* TASK INPUT
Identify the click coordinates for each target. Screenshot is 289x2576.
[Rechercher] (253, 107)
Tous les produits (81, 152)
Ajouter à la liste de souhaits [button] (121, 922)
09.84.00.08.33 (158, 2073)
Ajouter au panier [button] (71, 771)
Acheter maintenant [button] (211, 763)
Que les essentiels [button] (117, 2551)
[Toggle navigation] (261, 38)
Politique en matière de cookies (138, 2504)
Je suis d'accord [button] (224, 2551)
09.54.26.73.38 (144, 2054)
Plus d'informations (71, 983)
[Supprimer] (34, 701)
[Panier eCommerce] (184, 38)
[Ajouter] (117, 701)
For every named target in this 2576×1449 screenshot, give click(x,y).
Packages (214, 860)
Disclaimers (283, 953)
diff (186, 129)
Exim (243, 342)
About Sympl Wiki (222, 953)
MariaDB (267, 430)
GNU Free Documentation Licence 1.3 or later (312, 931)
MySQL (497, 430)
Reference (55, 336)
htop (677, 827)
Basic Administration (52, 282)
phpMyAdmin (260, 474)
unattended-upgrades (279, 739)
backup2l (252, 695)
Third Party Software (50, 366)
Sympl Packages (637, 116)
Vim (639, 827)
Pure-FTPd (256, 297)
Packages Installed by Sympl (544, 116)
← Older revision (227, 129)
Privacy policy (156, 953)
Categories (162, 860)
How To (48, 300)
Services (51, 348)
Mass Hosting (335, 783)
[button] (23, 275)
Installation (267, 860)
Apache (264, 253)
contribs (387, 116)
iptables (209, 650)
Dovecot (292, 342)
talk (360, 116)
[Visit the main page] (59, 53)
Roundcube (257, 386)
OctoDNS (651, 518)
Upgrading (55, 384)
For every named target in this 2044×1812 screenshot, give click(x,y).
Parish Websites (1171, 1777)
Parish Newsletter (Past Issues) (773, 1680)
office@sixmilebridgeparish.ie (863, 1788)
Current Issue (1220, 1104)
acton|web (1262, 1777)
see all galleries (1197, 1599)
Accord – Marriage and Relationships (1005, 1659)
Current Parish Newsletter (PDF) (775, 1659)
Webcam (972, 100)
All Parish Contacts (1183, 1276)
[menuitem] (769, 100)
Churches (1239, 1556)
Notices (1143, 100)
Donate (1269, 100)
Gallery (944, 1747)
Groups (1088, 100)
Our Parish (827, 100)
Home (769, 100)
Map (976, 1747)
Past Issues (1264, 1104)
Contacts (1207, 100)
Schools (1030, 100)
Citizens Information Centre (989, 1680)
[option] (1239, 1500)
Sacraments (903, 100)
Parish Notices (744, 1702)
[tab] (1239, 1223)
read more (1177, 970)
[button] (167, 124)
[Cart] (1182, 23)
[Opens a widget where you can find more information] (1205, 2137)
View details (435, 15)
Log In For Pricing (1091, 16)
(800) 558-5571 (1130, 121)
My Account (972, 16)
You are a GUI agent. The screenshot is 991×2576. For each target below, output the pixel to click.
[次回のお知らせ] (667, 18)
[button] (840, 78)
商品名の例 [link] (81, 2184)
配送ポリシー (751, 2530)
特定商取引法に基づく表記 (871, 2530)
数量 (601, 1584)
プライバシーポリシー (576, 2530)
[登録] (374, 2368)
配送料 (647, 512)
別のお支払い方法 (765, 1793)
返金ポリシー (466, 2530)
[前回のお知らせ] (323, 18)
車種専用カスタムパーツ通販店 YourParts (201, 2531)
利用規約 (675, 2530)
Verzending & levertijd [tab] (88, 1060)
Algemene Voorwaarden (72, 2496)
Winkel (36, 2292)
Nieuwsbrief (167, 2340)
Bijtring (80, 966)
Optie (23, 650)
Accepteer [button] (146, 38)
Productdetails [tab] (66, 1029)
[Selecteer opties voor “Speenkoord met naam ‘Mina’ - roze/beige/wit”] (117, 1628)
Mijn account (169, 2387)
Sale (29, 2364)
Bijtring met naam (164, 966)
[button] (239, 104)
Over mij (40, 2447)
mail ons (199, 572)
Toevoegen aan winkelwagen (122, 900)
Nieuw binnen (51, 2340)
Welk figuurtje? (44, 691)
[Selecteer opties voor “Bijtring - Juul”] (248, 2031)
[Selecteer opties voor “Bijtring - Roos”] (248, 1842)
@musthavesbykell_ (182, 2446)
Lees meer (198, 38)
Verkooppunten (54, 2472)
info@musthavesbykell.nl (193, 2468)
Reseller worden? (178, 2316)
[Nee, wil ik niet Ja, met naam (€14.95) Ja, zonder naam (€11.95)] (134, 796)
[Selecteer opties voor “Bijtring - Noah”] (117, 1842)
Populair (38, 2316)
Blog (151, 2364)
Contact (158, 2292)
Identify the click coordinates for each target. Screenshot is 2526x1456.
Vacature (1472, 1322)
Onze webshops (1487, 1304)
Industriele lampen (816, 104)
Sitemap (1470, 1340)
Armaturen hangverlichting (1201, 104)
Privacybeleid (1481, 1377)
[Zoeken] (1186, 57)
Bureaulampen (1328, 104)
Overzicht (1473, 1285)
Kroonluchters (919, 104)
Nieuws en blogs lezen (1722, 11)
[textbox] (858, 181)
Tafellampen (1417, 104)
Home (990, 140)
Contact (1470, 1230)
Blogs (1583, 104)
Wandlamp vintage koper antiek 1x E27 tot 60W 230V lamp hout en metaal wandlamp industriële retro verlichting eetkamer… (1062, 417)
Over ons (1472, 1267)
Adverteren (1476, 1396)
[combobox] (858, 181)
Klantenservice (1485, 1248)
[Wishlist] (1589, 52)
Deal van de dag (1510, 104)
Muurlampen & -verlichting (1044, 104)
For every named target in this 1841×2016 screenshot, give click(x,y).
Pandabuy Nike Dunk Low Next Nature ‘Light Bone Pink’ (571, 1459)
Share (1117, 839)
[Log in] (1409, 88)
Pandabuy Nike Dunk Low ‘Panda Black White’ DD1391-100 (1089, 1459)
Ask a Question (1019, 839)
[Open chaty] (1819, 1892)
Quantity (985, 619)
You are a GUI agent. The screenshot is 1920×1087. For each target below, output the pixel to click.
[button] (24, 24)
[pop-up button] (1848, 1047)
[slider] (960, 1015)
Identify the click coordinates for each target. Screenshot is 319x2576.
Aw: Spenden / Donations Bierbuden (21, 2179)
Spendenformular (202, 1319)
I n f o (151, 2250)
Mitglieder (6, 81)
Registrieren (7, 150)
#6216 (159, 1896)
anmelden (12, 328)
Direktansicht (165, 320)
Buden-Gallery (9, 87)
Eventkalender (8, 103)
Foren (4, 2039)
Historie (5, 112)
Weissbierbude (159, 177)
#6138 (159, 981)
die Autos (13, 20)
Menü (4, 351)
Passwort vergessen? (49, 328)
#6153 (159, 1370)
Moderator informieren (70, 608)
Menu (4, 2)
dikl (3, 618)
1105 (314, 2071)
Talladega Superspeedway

* REQUIREMENT
Exactly the lines running from the top of the records to the line that contains "[Panier eCommerce] (184, 38)", inclusive, must be set down, and nothing more.

* YOUR RESPONSE
Identify the click coordinates for each target. Screenshot is 289x2576.
[Rechercher] (253, 107)
Tous les produits (81, 152)
Ajouter à la liste de souhaits [button] (121, 922)
09.84.00.08.33 (158, 2073)
Ajouter au panier [button] (71, 771)
Acheter maintenant [button] (211, 763)
Que les essentiels [button] (117, 2551)
[Toggle navigation] (261, 38)
Politique en matière de cookies (138, 2504)
Je suis d'accord [button] (224, 2551)
09.54.26.73.38 (144, 2054)
Plus d'informations (71, 983)
[Supprimer] (34, 701)
[Panier eCommerce] (184, 38)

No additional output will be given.